До того как приступить к работе над картиной, художник должен проделать работу над собой. Иконописцы постились и шли к исповеди перед тем, как взяться за кисть. Они надевали чистые рубахи, словно сама техника живописи не грязна.

Леонардо и его современники оставили довольно указаний, регулирующих поведение художника. Эти правила основаны на том, что стиль жизни художника обязан соответствовать тому, что он изображает. Художники Возрождения выглядели за работой столь же торжественно, как священники или музыканты.

В дальнейшем появилось много примеров, опровергающих этот стереотип. Авантюры Челлини и Караваджо смотрелись революционно на фоне строгих правил, но они померкли рядом с богемной жизнью дадаистов. Для последних уже не было сомнений – художник должен выглядеть необычно, шокировать публику. Что касается современного творца, то наличие грязного свитера, употребление наркотиков, пьянство и несимпатичное поведение стали столь же необходимыми характеристиками его, как в Средние века – чистота рубахи и строгость поведения. Можно сказать, что приметой цеховой принадлежности стал нездоровый образ жизни.

В двадцатом веке художники пришли к прагматическому выводу: коль скоро искусство – работа грязная и краски имеют свойство пачкать, не имеет смысла соблюдать чистоту. Труд наш тяжел, мы не скрываем профессии. Парадоксальным образом именно техническая сторона живописи занимала в двадцатом веке крайне небольшую часть работы. Для того чтобы покрыть холст пятнами, требуется меньше усилий и времени, чем для того, чтобы написать «Джоконду» или «Сдачу Бреды». Однако, сравнивая внешний вид Джексона Поллока и Веласкеса, можно прийти к выводу, что именно Поллок тяжело трудился, а Веласкес отдыхал.

Разница в облике этих двух типов художников вызвана простым обстоятельством.

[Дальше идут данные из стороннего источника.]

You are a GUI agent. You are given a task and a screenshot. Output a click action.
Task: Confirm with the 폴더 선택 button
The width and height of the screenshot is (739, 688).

Сам факт изображения предмета на картине удостоверяет ценность этого предмета. Художественный образ по природе своей – явление положительное. Художник пишет то, что ценит и любит, или, во всяком случае, он пишет ради того, что он любит. Даже когда Босх изображает мучителей Христа, Брейгель – торжество смерти, а новгородский иконописец – ад, они делают это не ради прославления ада, мучений и смерти. Напротив, они пишут дурное, чтобы обозначить опасность и ее преодолеть. Цвета и формы принадлежат не бесам, но чистому сознанию, что призвано бесов победить. Контрапунктом творчества является тот положительный образ, наличие которого делает победу возможной. Поэтому любой изображенный объект (лицо, дерево, стакан, пейзаж) есть свидетельство ценности мироздания. Если данное правило (объяснение в любви к изображаемому предмету) не соблюдать, картина не состоится – художественный образ есть сконденсированная любовь. Соответственно, художник должен соблюдать в самом себе эту гармонию. На тех же основаниях, на каких он не пользуется грязной кистью для того, чтобы писать лазурное небо, он не может допустить в себе неряшливости и моральной нечистоплотности.

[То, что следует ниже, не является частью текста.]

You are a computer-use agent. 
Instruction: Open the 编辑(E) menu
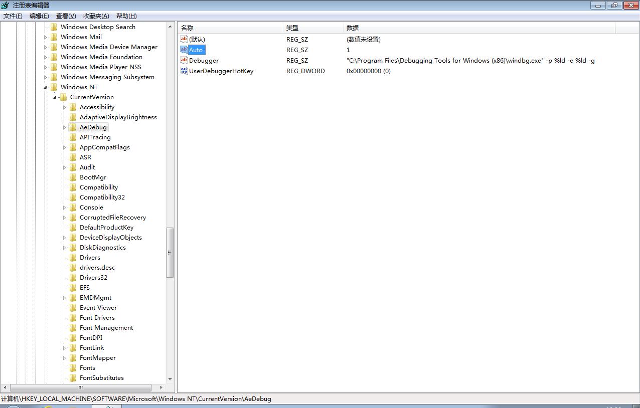[39, 16]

В том случае, если любовь не считается достойной целью, если мастер занят разрушением образа, а деятельность его направлена на уничтожение гармонии, блюсти личную гигиену не имеет смысла. Найдутся посредники, которые истолкуют его творчество применительно к общественным нуждам: например, скажут, что гармония разрушена во имя свободы. Этим посредникам придется соблюдать правила общественного поведения, но мастеру деструкции это не обязательно.

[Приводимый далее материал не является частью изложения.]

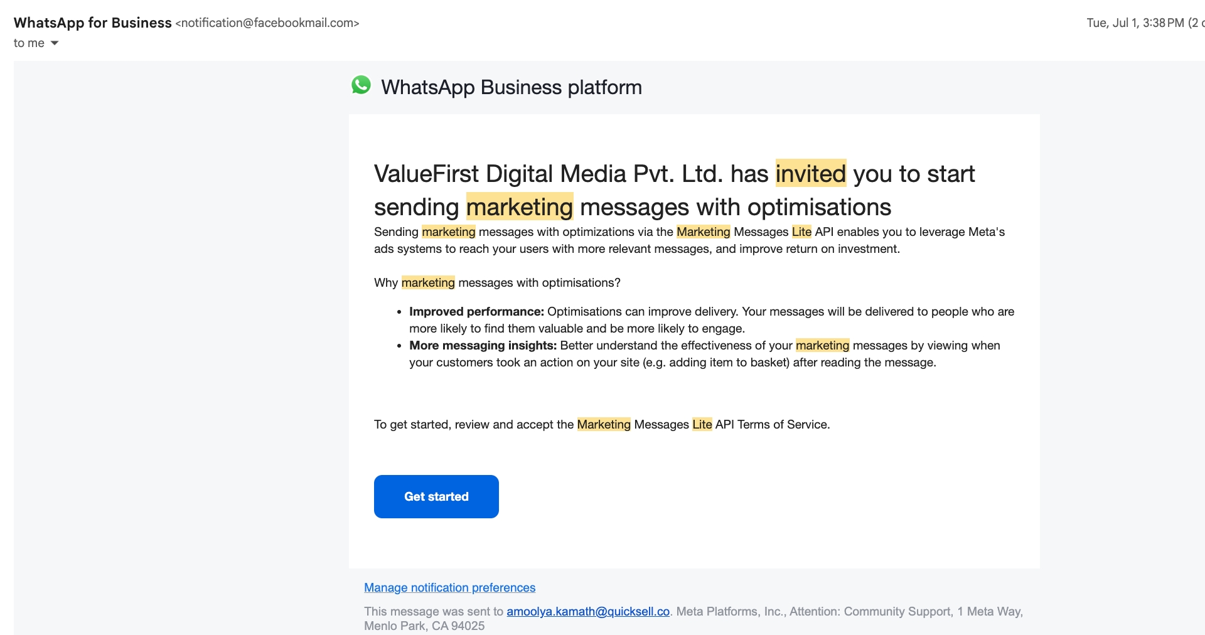Click the highlighted "marketing" in the large headline

click(519, 207)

Наука рисования имеет отношение только к созданию образов. Для того чтобы уничтожать образы, учиться не следует. Напротив, воспитание и знания могут стать помехой: чем распущеннее персонаж, исполняющий обязанности художника, тем больше шансов у него произвести нечто шокирующее толпу.

Художнику следует выбрать, какой системе взглядов он отдает предпочтение. Тот, кто решил учиться рисовать, должен вести себя прилично.